We lent too much to undeserving borrowers who defaulted. We created too many investment vehicles based on these loans. So when a loan went into default, it wasn't just that loan that lost value but the investment vehicles derived from them. The beauty of leverage is that it can multiply gains but the opposite is true as well - losses can be made worse.
Now, we're going to remove accountability and the consequences of this bad direction and protect the rich and use inflation and a cash-hose filling the banks as a way to diminish the wealth of the middle class.
"Anyway, the government isn't 'giving' money to anyone- they're buying assets."
@2 - Bruno, when you buy something, who do you give your money to? Where do you think that 'money' is going to? The 'tooth faerie' to fund tooth decay? No. It's going into the pockets of the same Wall St. scumbags who leveraged their way into the greatest financial crisis that modern society has ever faced -for which we, our children, our grandchildren, and our great-grandchildren will be paying.
Mish is a good alternative view, and I appreciate the link, but he is a bit too sensationalist for my personal taste.
I consider the blog of Greg Mankiw, Econ. prof. at Harvard, to be a more balanced economic review and one more focused on analysis and description, instead of references to novels by George Orwell.
http://gregmankiw.blogspot.com/
Of course, many other wonderful sources exist as well.
Lucifer@8: I like your explanation! It seems to me you boiled it down to its essence in a couple of sentences. (UPDATE: This is Mark's comment, not Richard, our guest blogger. Mark was logged into Richard's account when he posted this comment.)
I would have been more impressed if "Mish" had offered ANY EVIDENCE AT ALL for any of his assertions. This may not be rocket science but it is still science.
At least two flaws: the capital being invested today is not being lent out to poor people. It is being lent to businesses for operating capital. And the money is, at least partly, not coming out of the taxpayer's pocket, at least not permanently. By taking an equity stake in the banks, the government will be able to recoup much of its investment, even potentially make a profit, by selling off the stock when the crisis is over.
"Mish" is pretty ignorant.
Wait, what? How does a free market prevent fractional reserve lending? Didn't fractional reserve banking start out in the market, with goldsmiths' notes?
Demanding that banks maintain cash reserves strikes me as an intervention in the market, at least if it's accomplished through regulation.
#12 PJCAMP wrote:
""Mish" is pretty ignorant."
And you're basing this opinion on the TWO whole paragraphs I clipped from his site?
I'm sure he'll just be crushed when he reads this...
(shakes head, sighs)
"can guarantee in advance that the unforeseen consequences of whatever decisions they make, simply will not be any good"
Wait, what? That statement makes absolutely no sense. Unforeseen consequences are by their nature unforeseen. By definition, nobody knows what the consequences will be.
The picture cracked me up. The Austin Chronicle did something similar for a Voter Registration issue.
They got a bunch of angry letters to the editor from animal rights activists!

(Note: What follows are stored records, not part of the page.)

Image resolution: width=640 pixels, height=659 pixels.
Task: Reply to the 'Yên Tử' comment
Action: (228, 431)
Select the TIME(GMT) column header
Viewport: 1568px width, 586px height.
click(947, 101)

Luckily, it seems boingers are cat lovers AND can take a bit of comedy. (sometimes)
http://www.austinchronicle.com/binary/29a1/cover_big.jpg
@15:
http://www.youtube.com/watch?v=MF6Apumi6D0
Avram, if I recall correctly, there's basically two schools of thought on the matter.
One is that fractional-reserve by definition constitutes fraud, and would be proscribed by State action accordingly.
The other is that in a free banking / competitive currency marketplace, without the State-based monopoly power of central banks (colluding to mask inherent insolvency), inflation from fractional reserve is felt more obviously and immediately, and people will adjust their holdings accordingly. In other words, the customers of money will themselves naturally discriminate against fractional-reserve -- once they're provided with the means to have references for comparative analysis as parallel currencies would.
I read a really good article comprehensively summarizing this argument several years ago, but I can't seem to locate it just now.
But the nit being picked is basically that grey area between when legitimate insolvency becomes fraud -- e.g. Enron, or as I've mentioned elsewhere, with a Ponzi scheme.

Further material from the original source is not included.